### Exercise requirements
In the rows from the line containing "Vermietung Sportlerheim (171, 28)" through the final row, change every instance of "Tickets" to "Passes". Return only those lines, leaving all else unaltered.

### Data entries
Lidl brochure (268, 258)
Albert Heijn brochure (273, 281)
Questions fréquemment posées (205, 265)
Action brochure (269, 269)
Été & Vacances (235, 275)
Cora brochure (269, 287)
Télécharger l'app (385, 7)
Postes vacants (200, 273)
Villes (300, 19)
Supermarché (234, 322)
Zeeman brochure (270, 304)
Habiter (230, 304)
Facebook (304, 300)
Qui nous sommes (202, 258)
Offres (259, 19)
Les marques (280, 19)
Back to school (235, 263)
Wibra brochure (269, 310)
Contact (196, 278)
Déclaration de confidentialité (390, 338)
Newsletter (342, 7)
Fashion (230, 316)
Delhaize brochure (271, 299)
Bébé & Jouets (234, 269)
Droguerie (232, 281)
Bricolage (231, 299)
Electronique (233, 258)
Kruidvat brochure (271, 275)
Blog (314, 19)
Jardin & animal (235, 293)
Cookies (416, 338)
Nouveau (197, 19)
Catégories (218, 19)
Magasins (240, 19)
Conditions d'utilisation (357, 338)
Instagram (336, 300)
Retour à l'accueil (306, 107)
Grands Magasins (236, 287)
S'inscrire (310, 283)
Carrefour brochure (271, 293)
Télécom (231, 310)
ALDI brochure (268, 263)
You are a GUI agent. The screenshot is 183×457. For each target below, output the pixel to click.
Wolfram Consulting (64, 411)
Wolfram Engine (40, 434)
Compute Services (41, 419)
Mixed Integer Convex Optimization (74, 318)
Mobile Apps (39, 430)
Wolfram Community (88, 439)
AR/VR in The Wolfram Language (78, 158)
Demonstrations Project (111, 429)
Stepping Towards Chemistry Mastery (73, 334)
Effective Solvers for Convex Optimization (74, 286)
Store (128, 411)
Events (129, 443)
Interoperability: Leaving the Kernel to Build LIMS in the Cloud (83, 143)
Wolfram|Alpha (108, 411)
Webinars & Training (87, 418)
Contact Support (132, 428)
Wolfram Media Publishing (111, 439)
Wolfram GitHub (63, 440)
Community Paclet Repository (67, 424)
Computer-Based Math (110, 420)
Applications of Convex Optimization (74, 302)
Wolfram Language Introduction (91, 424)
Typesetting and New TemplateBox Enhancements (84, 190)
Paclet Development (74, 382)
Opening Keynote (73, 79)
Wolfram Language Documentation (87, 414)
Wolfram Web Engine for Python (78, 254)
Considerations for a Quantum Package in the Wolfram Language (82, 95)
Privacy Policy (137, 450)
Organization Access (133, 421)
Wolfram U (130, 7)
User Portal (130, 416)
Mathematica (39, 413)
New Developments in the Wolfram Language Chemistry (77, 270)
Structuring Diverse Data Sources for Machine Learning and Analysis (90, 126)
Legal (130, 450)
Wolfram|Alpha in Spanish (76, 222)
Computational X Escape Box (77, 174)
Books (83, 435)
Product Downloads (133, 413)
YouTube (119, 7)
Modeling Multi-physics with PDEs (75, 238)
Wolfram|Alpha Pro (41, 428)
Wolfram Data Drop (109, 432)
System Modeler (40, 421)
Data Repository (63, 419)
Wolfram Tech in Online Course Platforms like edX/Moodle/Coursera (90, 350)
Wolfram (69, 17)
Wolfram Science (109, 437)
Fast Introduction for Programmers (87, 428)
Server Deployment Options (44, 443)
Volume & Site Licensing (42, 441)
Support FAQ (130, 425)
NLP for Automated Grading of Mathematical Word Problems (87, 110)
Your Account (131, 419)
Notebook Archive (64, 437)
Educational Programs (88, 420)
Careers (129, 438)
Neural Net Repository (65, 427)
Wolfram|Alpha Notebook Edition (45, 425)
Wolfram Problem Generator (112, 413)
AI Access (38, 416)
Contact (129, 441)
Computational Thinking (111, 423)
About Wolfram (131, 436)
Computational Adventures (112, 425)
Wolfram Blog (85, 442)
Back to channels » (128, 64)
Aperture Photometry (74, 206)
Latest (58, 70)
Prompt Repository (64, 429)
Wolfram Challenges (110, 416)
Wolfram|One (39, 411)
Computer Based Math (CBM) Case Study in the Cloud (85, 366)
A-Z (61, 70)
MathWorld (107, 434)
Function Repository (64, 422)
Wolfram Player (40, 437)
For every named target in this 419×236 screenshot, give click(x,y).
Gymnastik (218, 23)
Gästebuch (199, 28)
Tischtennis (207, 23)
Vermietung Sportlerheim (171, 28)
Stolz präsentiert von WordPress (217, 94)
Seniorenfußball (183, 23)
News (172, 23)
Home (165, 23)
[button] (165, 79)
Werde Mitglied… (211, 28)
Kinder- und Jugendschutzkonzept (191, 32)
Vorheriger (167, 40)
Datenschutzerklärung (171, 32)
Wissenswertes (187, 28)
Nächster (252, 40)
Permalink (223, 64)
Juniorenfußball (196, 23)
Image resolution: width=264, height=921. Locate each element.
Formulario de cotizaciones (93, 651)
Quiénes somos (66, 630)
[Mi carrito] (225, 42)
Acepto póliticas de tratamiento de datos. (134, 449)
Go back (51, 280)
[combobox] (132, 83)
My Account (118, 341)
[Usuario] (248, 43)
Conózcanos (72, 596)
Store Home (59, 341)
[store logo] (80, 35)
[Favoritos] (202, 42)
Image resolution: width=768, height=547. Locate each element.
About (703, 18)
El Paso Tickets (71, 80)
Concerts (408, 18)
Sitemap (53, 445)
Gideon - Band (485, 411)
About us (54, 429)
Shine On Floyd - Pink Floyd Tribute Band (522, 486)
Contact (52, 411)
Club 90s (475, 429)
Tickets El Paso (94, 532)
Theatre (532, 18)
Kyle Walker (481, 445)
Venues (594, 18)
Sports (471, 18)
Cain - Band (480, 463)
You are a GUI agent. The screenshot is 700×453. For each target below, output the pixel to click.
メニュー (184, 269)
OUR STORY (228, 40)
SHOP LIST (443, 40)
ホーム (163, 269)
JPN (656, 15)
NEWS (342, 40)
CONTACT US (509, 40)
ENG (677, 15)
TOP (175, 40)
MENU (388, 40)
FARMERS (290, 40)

### Answer in full
Vermietung Sportlerheim (171, 28)
Stolz präsentiert von WordPress (217, 94)
Seniorenfußball (183, 23)
News (172, 23)
Home (165, 23)
[button] (165, 79)
Werde Mitglied… (211, 28)
Kinder- und Jugendschutzkonzept (191, 32)
Vorheriger (167, 40)
Datenschutzerklärung (171, 32)
Wissenswertes (187, 28)
Nächster (252, 40)
Permalink (223, 64)
Juniorenfußball (196, 23)
Image resolution: width=264, height=921. Locate each element.
Formulario de cotizaciones (93, 651)
Quiénes somos (66, 630)
[Mi carrito] (225, 42)
Acepto póliticas de tratamiento de datos. (134, 449)
Go back (51, 280)
[combobox] (132, 83)
My Account (118, 341)
[Usuario] (248, 43)
Conózcanos (72, 596)
Store Home (59, 341)
[store logo] (80, 35)
[Favoritos] (202, 42)
Image resolution: width=768, height=547. Locate each element.
About (703, 18)
El Paso Passes (71, 80)
Concerts (408, 18)
Sitemap (53, 445)
Gideon - Band (485, 411)
About us (54, 429)
Shine On Floyd - Pink Floyd Tribute Band (522, 486)
Contact (52, 411)
Club 90s (475, 429)
Passes El Paso (94, 532)
Theatre (532, 18)
Kyle Walker (481, 445)
Venues (594, 18)
Sports (471, 18)
Cain - Band (480, 463)
You are a GUI agent. The screenshot is 700×453. For each target below, output the pixel to click.
メニュー (184, 269)
OUR STORY (228, 40)
SHOP LIST (443, 40)
ホーム (163, 269)
JPN (656, 15)
NEWS (342, 40)
CONTACT US (509, 40)
ENG (677, 15)
TOP (175, 40)
MENU (388, 40)
FARMERS (290, 40)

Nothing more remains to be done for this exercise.